Alderman Jacobs, said he has also had some complaints. " I had heard a complaint also of people, a few weeks ago, selling things and they were literally standing in the middle of the road flagging cars down. It's very dangerous and if you're a motorist, it can be scary."

Meeks stressed that the intent of the ordinance was for safety." It was not to prevent anybody from raising funds. But if they're going to ignore the safety regulations, we may have to take a further step. If we do, we can always address that at this board."

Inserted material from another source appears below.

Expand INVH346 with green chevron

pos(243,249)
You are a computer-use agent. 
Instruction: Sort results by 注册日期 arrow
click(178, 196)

Under the city's ordinance, non-profit organizations are limited to not more than two charitable roadblocks per year; all participants are required to wear orange or yellow vests or jackets; groups are required to show written proof that they are a legitimate non-profit 501C3 or 4 organization; solicitors are prohibited from standing in the road ( they are required to stand on the sidewalks near the intersections); solicitors must be at least 14 years of age or older to participate in the roadblocks); and a four hour per day time limit is established for any group to solicit donations at intersections. Groups are required to submit, in writing to the Chief of Police, a proposal for the specific time and place of the road block and the precautions to be implemented by the organization; and the groups must receive prior written approval by the Chief of Police to have the roadblocks.